Ce procès disséminé de l’Etat néolibéral se déploie aussi sur son versant sécuritaire. Au cœur des débats, s’immiscent les craintes autour du resserrement de la société de contrôle et du sacrifice des libertés individuelles élémentaires. « Ce que l’épidémie fait clairement apparaître, c’est que l’état d’exception auquel les gouvernements nous ont habitués depuis longtemps est effectivement devenu la condition normale », écrit le philosophe Giorgio Agamben dans un texte discuté et souvent critiqué
L’emploi d’outils de surveillance de masse contre le Covid-19 pourrait avoir des conséquences désastreuses pour les libertés, analysent trois chercheurs de Harvard, Adrien Abecassis, Dipayan Ghosh, et Jack Loveridge, dans une tribune appelant à définir les droits et devoirs fondamentaux dans le monde numérique.

Enzo Traverso s’inquiète aussi que des mesures adoptées comme exceptionnelles puissent devenir permanentes. « L’Etat qui, à partir d’un souci justifié de santé publique, devient un Etat qui règle nos vies, c’est ce qu’on peut appeler l’affirmation d’un paradigme biopolitique. Le pouvoir devient un biopouvoir, et si la politique devient une politique “immunitaire”, conçue pour que chacun se protège des autres, alors ça deviendra beaucoup plus difficile de produire du “commun”. Nos vies seront touchées dans leur ensemble ».
Le romancier et activiste Alain Damasio s’alarme à son tour, en observant que « mettre en scène l’anxiété, la stimuler par des statistiques partielles et cumulatives, en appeler à l’affect si facile à maximiser qu’est la peur, la répandre intensément par une inflation médiatique obscène est une stratégie classique pour faire avaler le tout sécuritaire ». « Réduire les sorties à un kilomètre de chez soi, interdire les espaces naturels (sans risque aucun de contamination), proscrire tout plaisir pourtant inoffensif et sanctionner les soi-disant incivilités virales est un indice ténu mais probant d’une volonté à peine déguisée de (for) mater les populations. La stupeur initie la peur – qui mute vite en torpeur. Or ces mesures doivent allumer une petite lampe rouge dans nos têtes ».

Spéculations sur le monde d’après

Si le modèle néolibéral, aussi résilient soit-il (la crise de 2008 l’a cruellement rappelé, en remettant sur des rails le capitalisme financier qu’elle était censée mettre à terre), fait office de cible favorite pour les intellectuels, une autre ligne puissante, corrélée, se dégage sensiblement dans la masse des textes : l’effort pour penser comment la crise actuelle pourrait ouvrir sur un temps nouveau.
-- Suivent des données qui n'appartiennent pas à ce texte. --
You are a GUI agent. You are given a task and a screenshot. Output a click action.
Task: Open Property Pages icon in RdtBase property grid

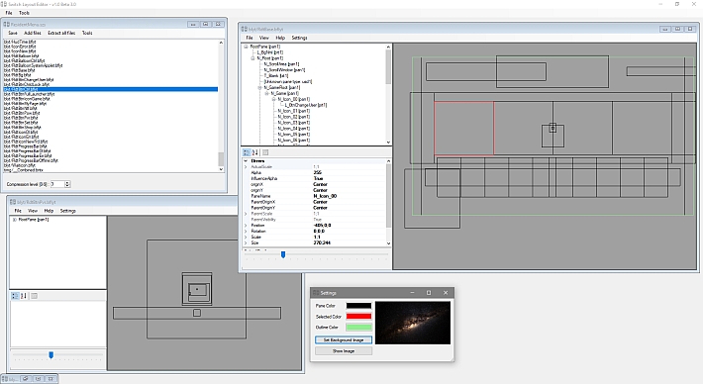click(265, 152)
Un temps nouveau libéré dans ses grandes largeurs des préceptes d’un capitalisme absolutisé par le modèle néolibéral, et s’appuyant sur des principes politiques renouvelés et sur une prise de conscience radicale du péril climatique. Le « monde de l’après » obsède ainsi la majorité des penseurs, comme si chacun mesurait bien que plus rien ne sera comme avant, une fois que la pandémie sera sous contrôle.
L’écrivaine Arundhati Roy l’affirme ainsi : « Quoi qu’il en soit, le coronavirus a mis les puissants à genoux et le monde à l’arrêt comme rien d’autre n’aurait su le faire. Nos pensées se précipitent encore dans un va-et-vient, rêvant d’un retour à la normale, tentant de raccorder le futur au passé, de les recoudre ensemble, refusant d’admettre la rupture. Or la rupture existe bel et bien (…) La pandémie actuelle est un portail entre le monde d’hier et le prochain. Nous pouvons choisir d’en franchir le seuil en traînant derrière nous les dépouilles de nos préjugés et de notre haine, notre cupidité, nos banques de données et nos idées défuntes, nos rivières mortes et nos ciels enfumés. Ou nous pouvons l’enjamber d’un pas léger, avec un bagage minimal, prêts à imaginer un autre monde. Et prêts à nous battre pour lui ».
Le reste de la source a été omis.